• **EXERCISE REQUIREMENTS**
Look through the lines below, find those with the word "computer", and copy them.
++++ INPUT FOR THIS TASK
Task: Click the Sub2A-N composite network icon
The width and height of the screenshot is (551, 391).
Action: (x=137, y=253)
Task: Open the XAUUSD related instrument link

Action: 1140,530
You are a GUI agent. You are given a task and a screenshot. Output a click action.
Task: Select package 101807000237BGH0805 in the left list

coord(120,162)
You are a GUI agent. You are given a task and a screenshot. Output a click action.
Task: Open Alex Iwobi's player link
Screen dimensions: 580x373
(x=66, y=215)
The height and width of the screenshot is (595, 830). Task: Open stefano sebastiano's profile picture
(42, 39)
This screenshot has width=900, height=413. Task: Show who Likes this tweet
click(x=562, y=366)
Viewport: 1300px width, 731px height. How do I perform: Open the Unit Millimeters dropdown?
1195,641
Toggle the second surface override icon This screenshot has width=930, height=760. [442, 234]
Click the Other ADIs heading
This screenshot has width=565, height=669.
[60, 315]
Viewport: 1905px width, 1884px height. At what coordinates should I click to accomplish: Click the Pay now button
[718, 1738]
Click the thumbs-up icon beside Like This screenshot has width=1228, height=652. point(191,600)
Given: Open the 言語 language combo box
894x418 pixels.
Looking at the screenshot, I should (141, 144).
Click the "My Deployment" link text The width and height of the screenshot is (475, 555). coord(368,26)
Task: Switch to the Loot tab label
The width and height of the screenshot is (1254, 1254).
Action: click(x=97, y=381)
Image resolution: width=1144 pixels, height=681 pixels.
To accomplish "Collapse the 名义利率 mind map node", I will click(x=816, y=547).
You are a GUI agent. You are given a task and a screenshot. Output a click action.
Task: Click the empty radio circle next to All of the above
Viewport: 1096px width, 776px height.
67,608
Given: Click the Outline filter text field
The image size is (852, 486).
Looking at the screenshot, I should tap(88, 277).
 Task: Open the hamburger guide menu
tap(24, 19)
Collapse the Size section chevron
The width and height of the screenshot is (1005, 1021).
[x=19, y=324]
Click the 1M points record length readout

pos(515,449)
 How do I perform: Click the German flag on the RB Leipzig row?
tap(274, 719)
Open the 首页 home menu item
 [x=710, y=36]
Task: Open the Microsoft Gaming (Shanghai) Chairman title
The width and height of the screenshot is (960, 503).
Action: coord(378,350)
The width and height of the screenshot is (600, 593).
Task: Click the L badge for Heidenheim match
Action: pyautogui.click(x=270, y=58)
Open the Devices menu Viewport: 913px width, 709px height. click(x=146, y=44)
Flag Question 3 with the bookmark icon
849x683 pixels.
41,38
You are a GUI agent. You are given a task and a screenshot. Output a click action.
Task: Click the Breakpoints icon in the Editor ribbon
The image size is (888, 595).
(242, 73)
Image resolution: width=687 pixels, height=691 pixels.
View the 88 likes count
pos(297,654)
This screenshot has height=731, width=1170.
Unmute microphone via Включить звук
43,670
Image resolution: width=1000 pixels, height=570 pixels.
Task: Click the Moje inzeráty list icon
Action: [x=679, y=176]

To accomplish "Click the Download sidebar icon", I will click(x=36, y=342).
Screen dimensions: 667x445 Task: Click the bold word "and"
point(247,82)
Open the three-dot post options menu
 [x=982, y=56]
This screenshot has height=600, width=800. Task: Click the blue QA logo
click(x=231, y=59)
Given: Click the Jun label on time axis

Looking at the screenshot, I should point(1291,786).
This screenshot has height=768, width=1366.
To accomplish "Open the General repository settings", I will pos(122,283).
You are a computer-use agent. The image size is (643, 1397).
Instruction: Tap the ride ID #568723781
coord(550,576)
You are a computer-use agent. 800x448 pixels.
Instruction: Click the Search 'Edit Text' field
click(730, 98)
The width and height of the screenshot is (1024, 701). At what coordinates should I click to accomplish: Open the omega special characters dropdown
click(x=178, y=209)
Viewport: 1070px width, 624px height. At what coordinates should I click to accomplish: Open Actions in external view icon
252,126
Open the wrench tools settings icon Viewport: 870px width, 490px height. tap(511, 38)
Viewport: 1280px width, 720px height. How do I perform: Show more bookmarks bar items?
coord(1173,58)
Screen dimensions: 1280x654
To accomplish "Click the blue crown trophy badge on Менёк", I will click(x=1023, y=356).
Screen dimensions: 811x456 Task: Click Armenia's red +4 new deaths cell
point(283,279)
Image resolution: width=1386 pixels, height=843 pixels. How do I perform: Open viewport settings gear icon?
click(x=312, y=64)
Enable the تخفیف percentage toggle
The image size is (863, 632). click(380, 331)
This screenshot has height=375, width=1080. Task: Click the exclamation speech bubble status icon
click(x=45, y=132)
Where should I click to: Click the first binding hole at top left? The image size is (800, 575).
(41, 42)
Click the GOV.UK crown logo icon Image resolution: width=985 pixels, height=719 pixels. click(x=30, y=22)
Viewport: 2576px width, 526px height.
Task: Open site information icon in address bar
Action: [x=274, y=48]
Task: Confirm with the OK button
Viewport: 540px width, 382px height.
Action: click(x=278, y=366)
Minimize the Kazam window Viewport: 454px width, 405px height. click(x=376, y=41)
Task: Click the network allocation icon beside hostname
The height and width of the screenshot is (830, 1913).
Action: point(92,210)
++++++++
• **OUTPUT**
You are a computer-use agent. The image size is (643, 1397).
You are a computer-use agent. 800x448 pixels.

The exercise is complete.